Saving energy is an important way to help slow down climate change, but it isn’t always easy. If you’re looking for some inspiration to help you reach your energy goal, look to the animal kingdom! Check out these animals that go on low power mode during the summer and be inspired to save energy in your home.
Just when you thought these guys couldn’t get any slower, they have a surprise for you: they can! When it gets too hot during the day, many land snails take a “dryness sleep” and slow all their body functions down. During this time, they will close their shell with a membrane of dried mucus. This protects them from the elements and keeps them from drying out in the heat.
Wild hedgehogs from Africa are used to a hot, dry climate—but when the temperature rises too high and the earth gets too dry, their food gets harder to find. Instead of starving, they will go into hiding and slow their body functions right down to save energy. While they’re hiding, hedgehogs live off fat stored in their bodies until the outside conditions are better.
Turtles and Tortoises
Some turtles and tortoises aren’t fans of the hottest or driest part of the summer. Tortoises will look for an open burrow or a spot under logs or rocks, while turtles will swim down and hide in the muddy bottom of a pond or river. During this time, these shelled reptiles won’t move or eat, and their heartbeat and breathing will drop from 20-30 times a minute all the way down to once a minute or less.
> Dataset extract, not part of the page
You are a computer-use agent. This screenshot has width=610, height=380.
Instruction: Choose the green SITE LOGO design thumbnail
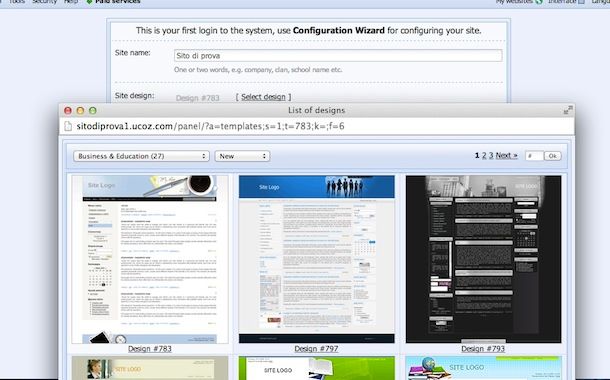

When it gets too hot and dry outside, some crocodiles will dig caves in river banks and hide out in them to beat the heat. Not only is the temperature in the cave cooler than the outside, it’s also a safe space for them to settle down until the weather gets better. This can mean several months without food so they need to do everything they can to save energy. During this time, they’ll drop their heart rate, breathing and body temperature, surviving only on the fat and water they have stored in their body.
During the dry season in Africa, ponds and rivers can dry up. This can mean trouble for most fish, but not the African lungfish! They have special lungs that allow them to breathe outside of water. During this time, they will burrow deep in the mud and create a cocoon of mucus around them, which helps them keep moist. They can stay this way for up to 2 years, feeding off the muscle in their tail, but thankfully they don’t have to wait that long. After a few months the season changes, rain comes back and the lungfish can return to the water.
These animals take being energy efficient to a whole new level! The survival of many animals and plants depends on their ability to only use energy when they need it. The same is true for us humans—the better we are at using our energy wisely by saving energy in our homes and using renewable energy, the healthier our planet will be.
Be inspired by these energy-saving animals and go save energy at home!